Zwar existierte noch das uneingeschränkte Recht auf Asyl im Grundgesetz. Dennoch war es auch damals schwer, verfolgten Chilen*innen die Aufnahme in der BRD zu ermöglichen. Staatssekretär Karl Moersch von der SPD-/FDP-Regierung erklärte 1973 in aller Offenheit: »Es geht darum, dass wir keine Berufsrevolutionäre aufnehmen wollen«. Als sich die Bundesregierung auf politischen Druck hin zur Aufnahme von 100 Personen bereit erklären musste, wurde das Asylverfahren sogar nach Chile selbst verlegt, wo eine Kommission aus Beamten des Bundesamtes für Verfassungsschutz und der Bundesanstalt für Arbeit Menschen, die aufgenommen werden sollten, überprüfte. Im Dezember 1973 trafen die ersten Exilchilen*innen in Frankfurt am Main ein.

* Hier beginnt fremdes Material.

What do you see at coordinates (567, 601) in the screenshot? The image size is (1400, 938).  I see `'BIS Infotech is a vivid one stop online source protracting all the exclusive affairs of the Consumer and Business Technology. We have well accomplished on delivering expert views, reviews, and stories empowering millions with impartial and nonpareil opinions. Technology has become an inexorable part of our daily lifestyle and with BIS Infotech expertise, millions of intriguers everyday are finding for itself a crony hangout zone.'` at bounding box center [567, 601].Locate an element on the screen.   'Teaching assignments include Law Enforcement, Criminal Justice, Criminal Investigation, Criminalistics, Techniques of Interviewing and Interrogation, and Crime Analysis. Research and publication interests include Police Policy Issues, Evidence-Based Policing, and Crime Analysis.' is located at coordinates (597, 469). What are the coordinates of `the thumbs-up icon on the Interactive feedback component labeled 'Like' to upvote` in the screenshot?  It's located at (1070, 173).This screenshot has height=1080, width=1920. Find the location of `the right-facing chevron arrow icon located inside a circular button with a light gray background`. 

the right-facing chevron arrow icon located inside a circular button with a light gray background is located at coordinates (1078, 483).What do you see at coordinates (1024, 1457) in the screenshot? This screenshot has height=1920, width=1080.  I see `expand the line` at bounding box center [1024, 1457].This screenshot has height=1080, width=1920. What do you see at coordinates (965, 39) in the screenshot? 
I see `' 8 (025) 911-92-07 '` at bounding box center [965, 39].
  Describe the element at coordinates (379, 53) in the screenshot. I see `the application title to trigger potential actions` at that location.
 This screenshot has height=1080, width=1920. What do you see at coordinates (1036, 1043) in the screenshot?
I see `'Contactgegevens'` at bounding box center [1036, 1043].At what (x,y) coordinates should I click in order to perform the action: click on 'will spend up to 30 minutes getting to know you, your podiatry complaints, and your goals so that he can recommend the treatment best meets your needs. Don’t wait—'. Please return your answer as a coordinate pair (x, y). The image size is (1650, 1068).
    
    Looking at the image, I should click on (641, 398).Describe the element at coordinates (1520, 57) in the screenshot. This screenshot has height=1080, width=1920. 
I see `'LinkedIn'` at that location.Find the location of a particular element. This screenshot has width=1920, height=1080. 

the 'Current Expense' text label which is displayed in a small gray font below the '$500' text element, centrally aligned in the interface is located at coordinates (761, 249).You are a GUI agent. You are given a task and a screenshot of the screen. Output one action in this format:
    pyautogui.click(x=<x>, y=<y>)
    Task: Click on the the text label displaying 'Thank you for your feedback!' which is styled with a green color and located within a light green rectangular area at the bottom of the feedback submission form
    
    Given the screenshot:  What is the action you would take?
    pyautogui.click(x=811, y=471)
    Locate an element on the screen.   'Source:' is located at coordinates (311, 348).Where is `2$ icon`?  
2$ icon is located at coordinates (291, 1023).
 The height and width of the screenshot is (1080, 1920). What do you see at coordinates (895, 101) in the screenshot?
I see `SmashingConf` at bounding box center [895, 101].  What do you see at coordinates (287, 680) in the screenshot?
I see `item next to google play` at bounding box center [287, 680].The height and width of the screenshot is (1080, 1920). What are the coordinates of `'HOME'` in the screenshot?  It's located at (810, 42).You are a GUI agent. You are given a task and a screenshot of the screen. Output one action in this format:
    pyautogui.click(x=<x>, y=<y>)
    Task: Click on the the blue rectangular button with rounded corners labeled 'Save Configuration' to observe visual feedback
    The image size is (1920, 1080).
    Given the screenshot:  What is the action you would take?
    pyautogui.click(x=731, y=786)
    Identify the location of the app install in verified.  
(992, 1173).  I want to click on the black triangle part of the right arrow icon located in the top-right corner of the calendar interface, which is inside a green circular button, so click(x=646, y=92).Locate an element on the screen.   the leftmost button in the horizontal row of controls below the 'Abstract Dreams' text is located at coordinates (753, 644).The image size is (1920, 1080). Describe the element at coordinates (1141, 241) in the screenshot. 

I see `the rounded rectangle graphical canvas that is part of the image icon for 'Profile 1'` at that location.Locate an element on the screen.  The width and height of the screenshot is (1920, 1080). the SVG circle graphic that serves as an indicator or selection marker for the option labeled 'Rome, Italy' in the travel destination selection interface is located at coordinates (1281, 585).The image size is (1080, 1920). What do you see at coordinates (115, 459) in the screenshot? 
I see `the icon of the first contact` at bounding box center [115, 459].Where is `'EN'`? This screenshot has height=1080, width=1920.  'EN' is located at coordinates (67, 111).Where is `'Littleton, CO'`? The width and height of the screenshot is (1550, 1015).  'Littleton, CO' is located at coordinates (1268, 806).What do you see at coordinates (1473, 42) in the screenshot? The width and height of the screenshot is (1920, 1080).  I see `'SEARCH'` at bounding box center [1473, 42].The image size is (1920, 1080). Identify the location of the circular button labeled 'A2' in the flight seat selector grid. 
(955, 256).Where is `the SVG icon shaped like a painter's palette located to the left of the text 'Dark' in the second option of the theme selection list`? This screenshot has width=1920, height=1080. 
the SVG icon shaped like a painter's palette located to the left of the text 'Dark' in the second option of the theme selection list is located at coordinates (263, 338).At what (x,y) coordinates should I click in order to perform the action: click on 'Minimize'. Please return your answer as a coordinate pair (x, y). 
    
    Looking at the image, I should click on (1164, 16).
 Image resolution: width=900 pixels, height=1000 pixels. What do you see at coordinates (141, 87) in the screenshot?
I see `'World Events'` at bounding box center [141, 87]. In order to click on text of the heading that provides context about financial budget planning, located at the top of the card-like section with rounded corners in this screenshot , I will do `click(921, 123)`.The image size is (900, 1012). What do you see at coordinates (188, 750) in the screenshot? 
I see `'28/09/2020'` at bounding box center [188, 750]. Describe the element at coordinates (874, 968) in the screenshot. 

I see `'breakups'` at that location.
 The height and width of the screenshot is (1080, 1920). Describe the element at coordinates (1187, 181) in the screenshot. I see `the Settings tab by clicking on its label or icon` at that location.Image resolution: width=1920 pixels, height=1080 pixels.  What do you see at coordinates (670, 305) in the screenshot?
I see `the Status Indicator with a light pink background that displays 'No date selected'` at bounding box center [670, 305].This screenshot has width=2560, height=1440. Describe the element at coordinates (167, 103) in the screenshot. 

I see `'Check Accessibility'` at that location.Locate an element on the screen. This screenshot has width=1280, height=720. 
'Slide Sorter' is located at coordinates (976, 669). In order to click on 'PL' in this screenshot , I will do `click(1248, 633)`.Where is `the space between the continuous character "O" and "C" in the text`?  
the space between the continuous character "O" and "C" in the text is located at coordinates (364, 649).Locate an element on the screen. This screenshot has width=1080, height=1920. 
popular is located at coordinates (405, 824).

Wichtiger wurde die Rettung von Geflüchteten mittels Touristenvisum oder Studienplatz. Hier waren die Solidaritätskomitees, in denen die VVN-BdA eine zentrale Rolle spielte, mit Amnesty International, Kirchen, Unterstützern aus Parteien, Gewerkschaften und Universitäten unverzichtbar. Man besorgte Stipendien und Arbeitsstellen, Notunterkünfte in Kirchengemeinden, Sach- und Geldspenden, da diese Geflüchteten keinen Anspruch auf staatliche Leistungen hatten. Zudem entwickelte man mit öffentlichen Kampagnen Druck auf die Regierung. So wurde erreicht, dass bis 1979 etwa 2.700 Exilierte aus Chile in die BRD kommen konnten. Verbunden mit dieser praktischen Arbeit waren Demos zur Erinnerung an den Putsch und zahllose Konzerte mit chilenischen Musikgruppen, die seit September 1973 bis zum Ende des Pinochet-Regimes mehrere 100.000 Menschen für die antifaschistische Solidarität mobilisierten.Hoffnung in Unidad Popular
Auch in der DDR gab es eine breite gesellschaftliche Chile-Solidarität, getragen von staatlichen Einrichtungen und der Volkssolidarität. Die DDR setzte große Hoffnungen in den Sieg der Unidad Popular und war bereit, diese Entwicklung zu unterstützen. So lagen am Tag des Pinochet-Putschs gerade drei DDR-Schiffe in chilenischen Häfen mit Lebensmittelhilfen und Medizin, bezahlt aus Spenden in Höhe von 32 Millionen DDR-Mark. Als Reaktion auf den Putsch beschloss das Politbüro der SED die Gründung eines Solidaritätszentrums und die Aufnahme von etwa 5.000 chilenischen Emigranten. Viele von ihnen studierten in der DDR, darunter die spätere chilenische Präsidentin Michelle Bachelet. Emigrantengruppen eröffneten in Berlin Auslandsbüros, zum Beispiel Chile Antifascista. Seit Herbst 1973 organisierte die DDR eine Solikampagne für den inhaftierten KP-Generalsekretär Luis Corvalán, der tatsächlich im Dezember 1976 freigelassen wurde. Diese Chile-Solidarität war nicht nur staatlich organisiert. Es gab kaum eine offizielle Veranstaltung ohne chilenische Emigranten. Schulen, Genossenschaften, selbst Kasernen erhielten die Namen von Salvador Allende, Pablo Neruda oder Victor Jara. Die Chile-Solidarität war im gesellschaftlichen Alltag präsent, kein »verordneter Antifaschismus«.